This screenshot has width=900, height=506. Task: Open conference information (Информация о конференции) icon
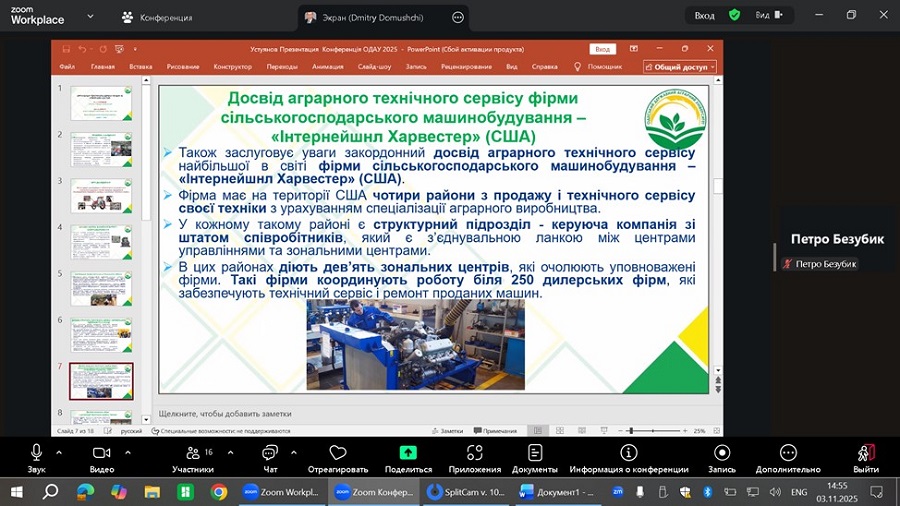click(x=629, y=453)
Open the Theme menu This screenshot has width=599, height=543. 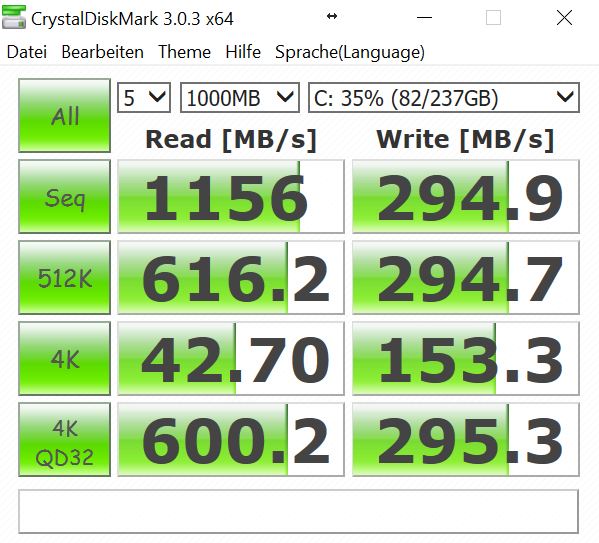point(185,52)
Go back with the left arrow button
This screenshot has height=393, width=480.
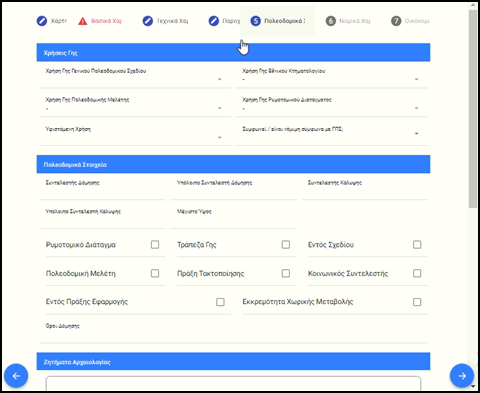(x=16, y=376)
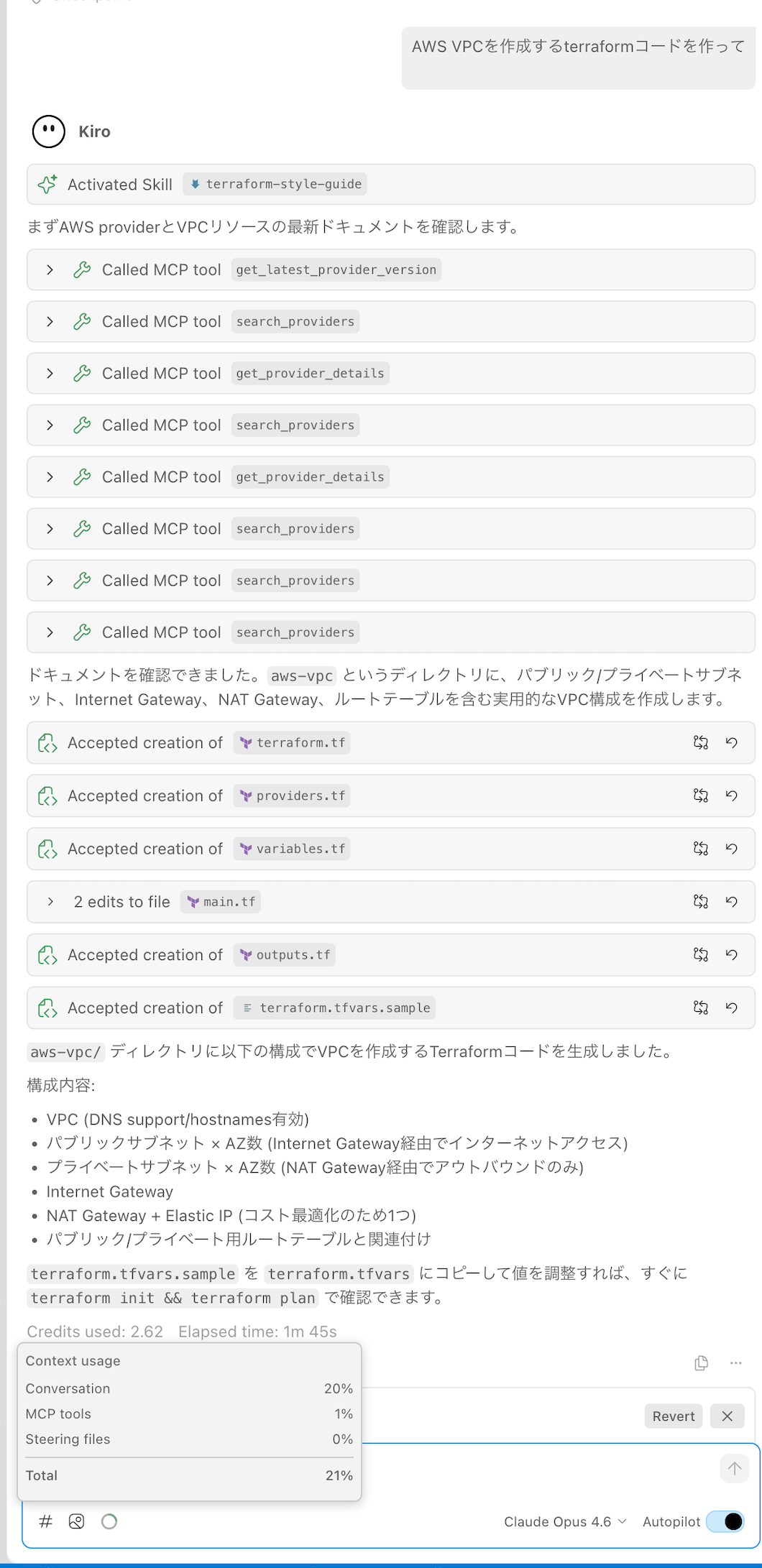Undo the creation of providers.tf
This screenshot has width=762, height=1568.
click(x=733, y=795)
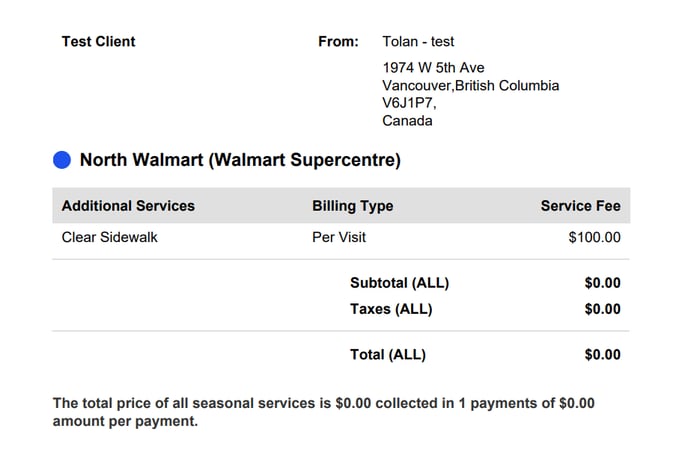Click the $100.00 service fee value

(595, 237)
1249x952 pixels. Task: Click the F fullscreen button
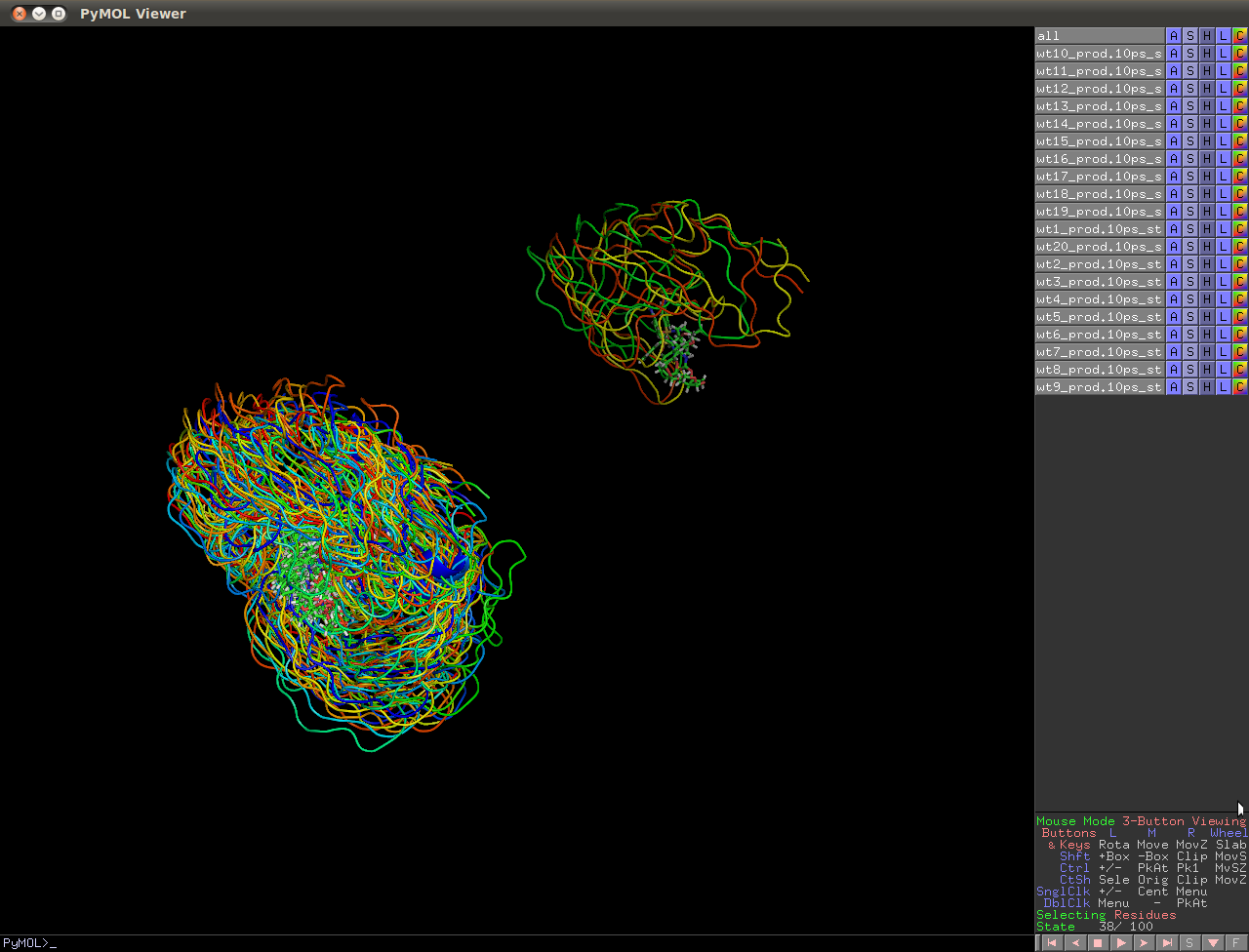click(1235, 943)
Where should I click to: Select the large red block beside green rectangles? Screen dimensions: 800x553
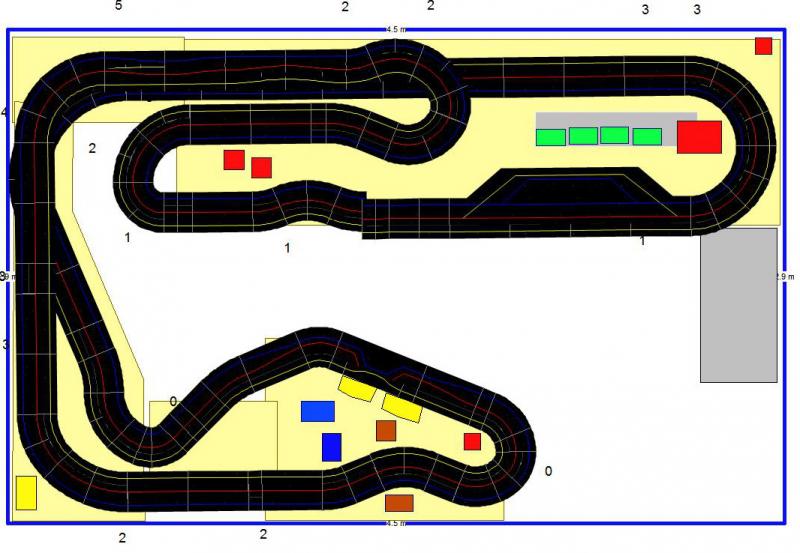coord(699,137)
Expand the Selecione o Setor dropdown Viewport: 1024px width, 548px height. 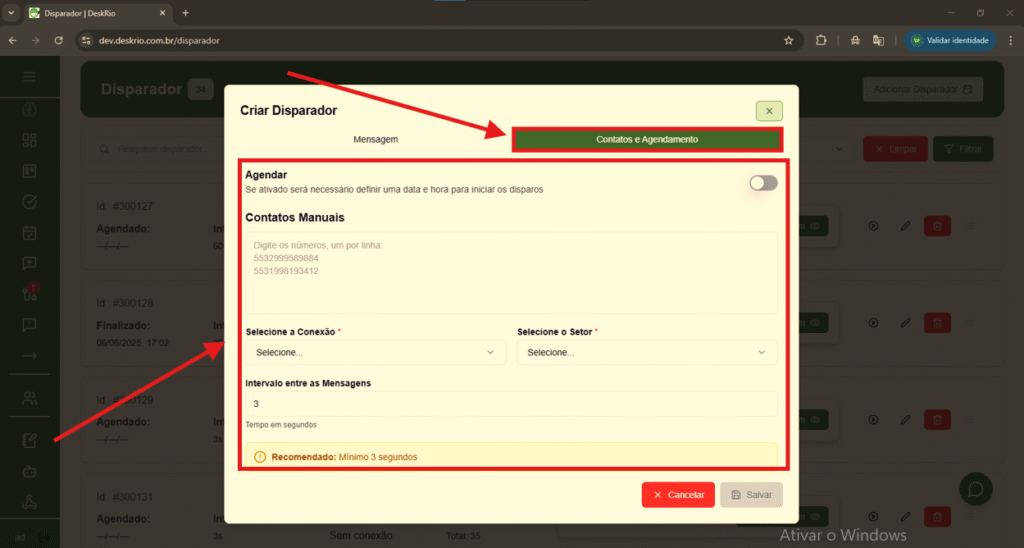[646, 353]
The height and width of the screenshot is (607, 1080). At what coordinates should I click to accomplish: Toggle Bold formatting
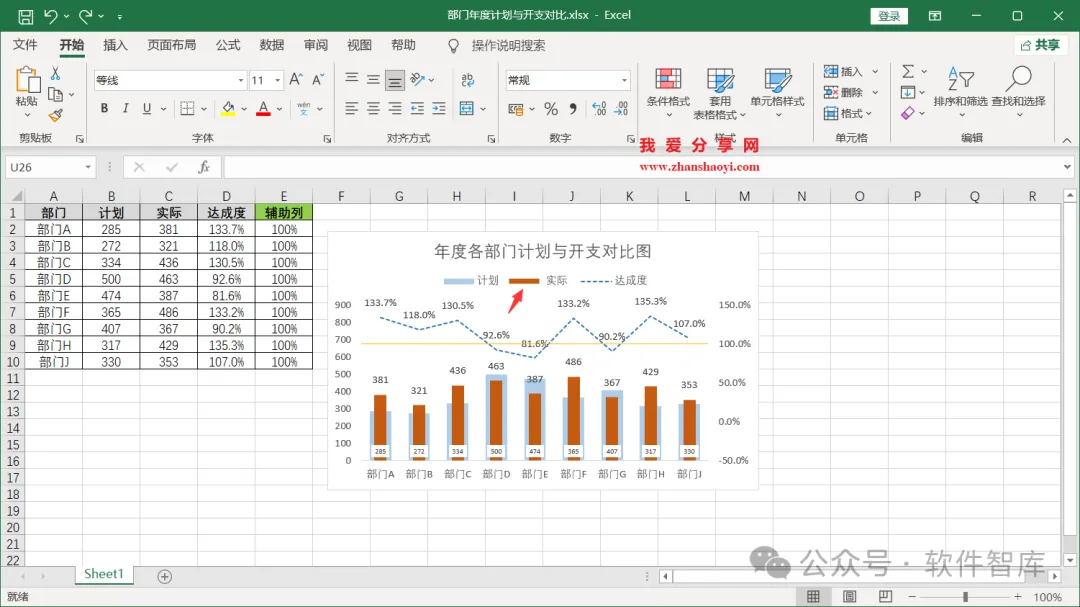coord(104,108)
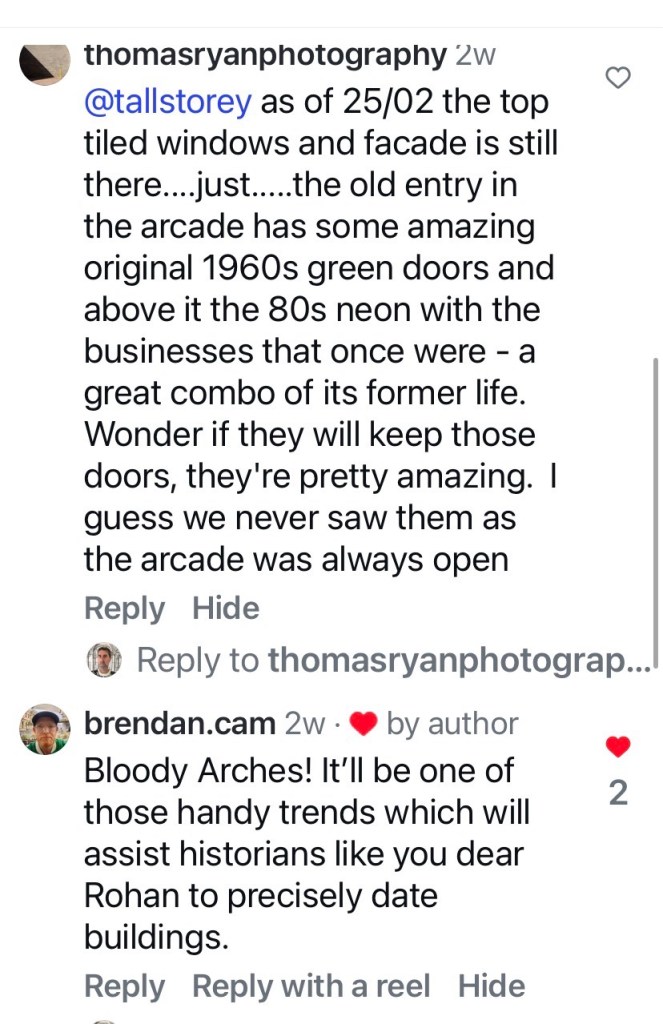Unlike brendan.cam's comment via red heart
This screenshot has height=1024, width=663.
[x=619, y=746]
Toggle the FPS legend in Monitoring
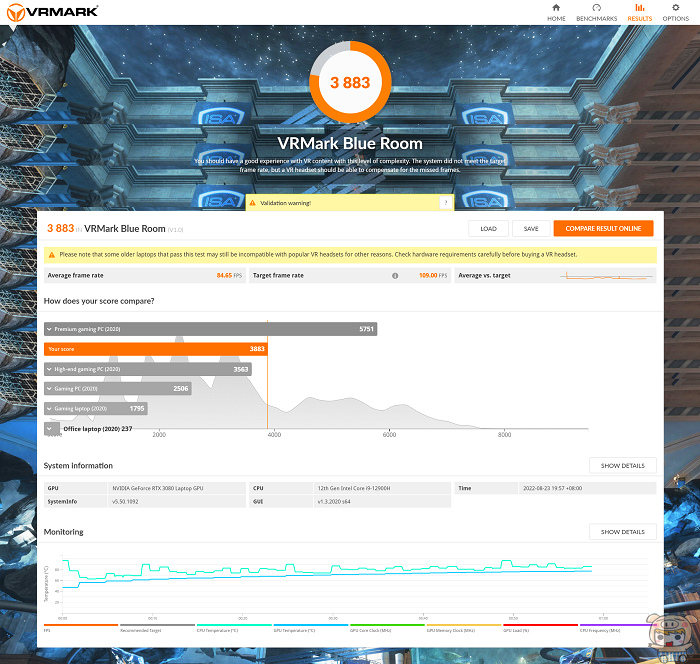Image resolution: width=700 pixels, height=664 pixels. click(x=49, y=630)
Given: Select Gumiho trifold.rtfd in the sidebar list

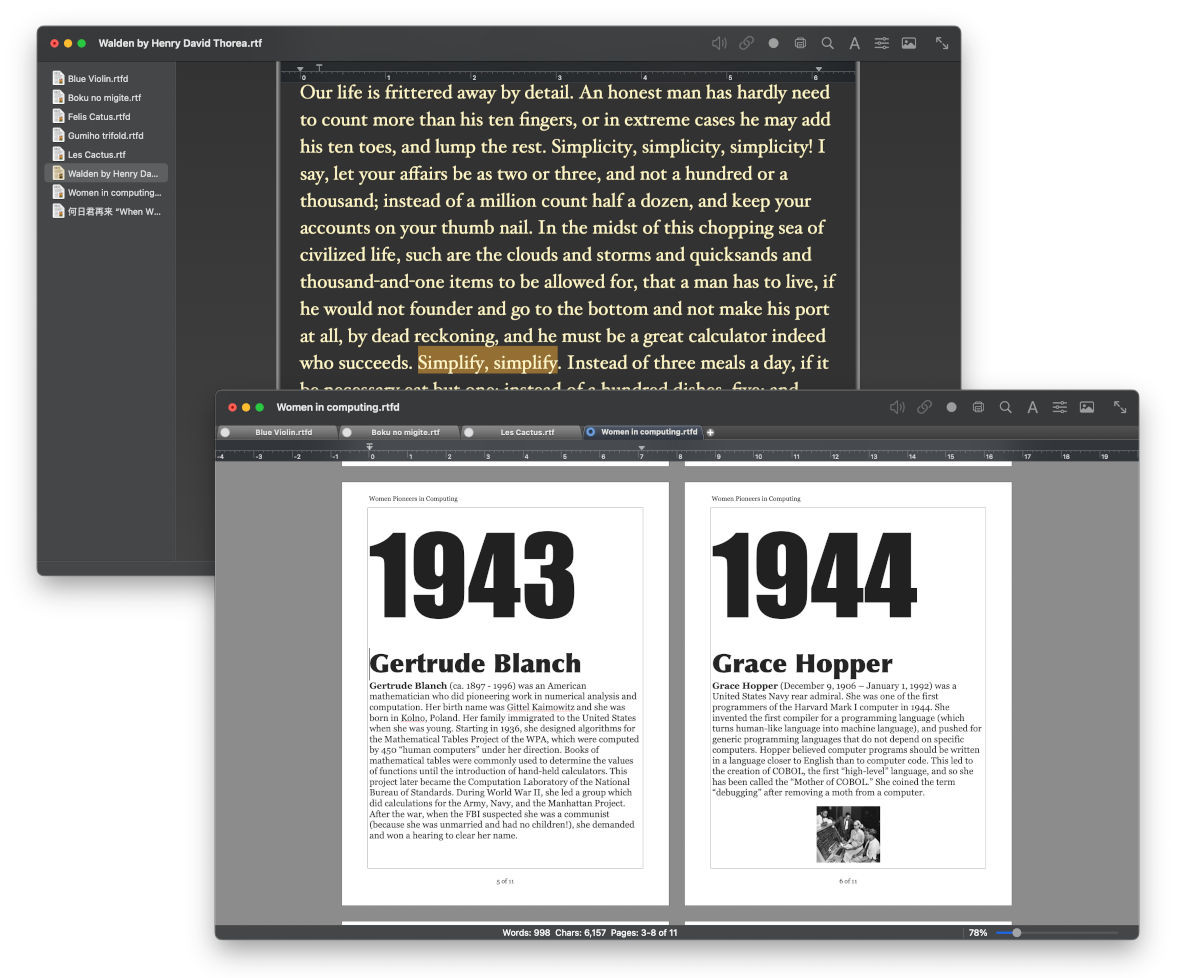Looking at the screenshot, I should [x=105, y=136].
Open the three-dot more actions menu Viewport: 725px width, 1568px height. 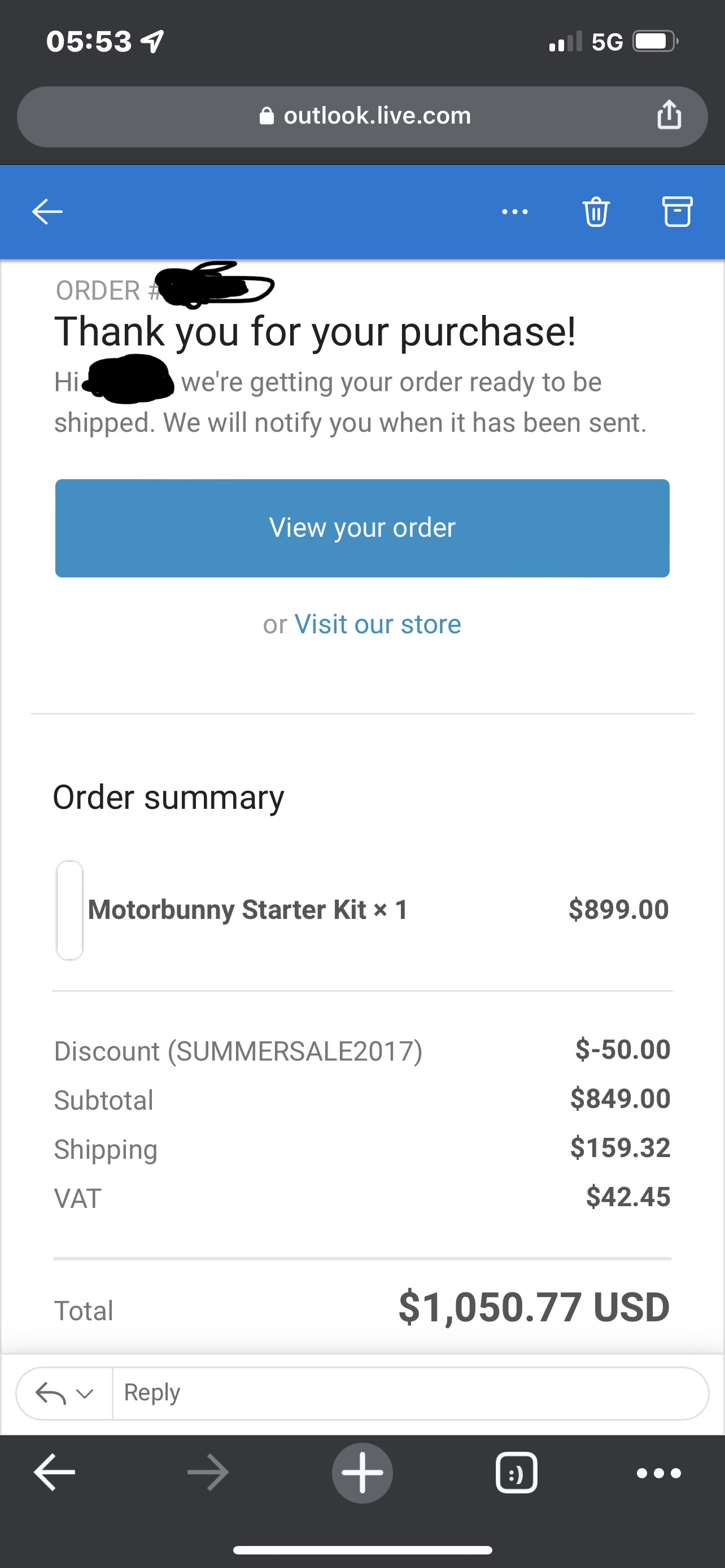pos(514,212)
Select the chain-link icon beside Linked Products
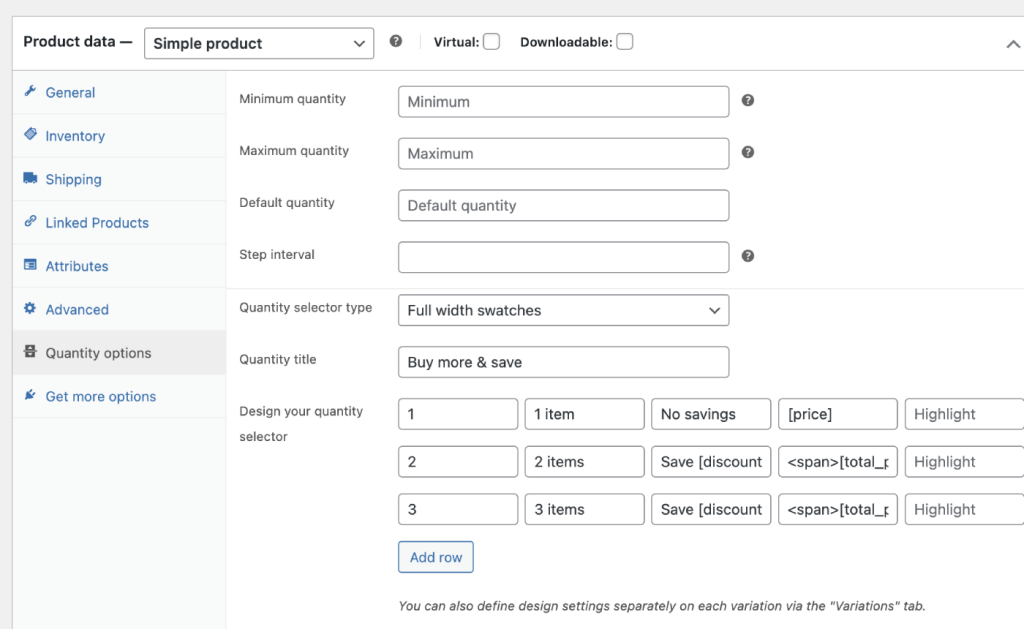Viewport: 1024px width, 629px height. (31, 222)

_ _ _

• Assignment:
The copy must begin at the line containing "Select the chain-link" and end at the last line of the data above, with every line retyped exactly and no pictures included.

• Reply to the task:
Select the chain-link icon beside Linked Products
Viewport: 1024px width, 629px height. (31, 222)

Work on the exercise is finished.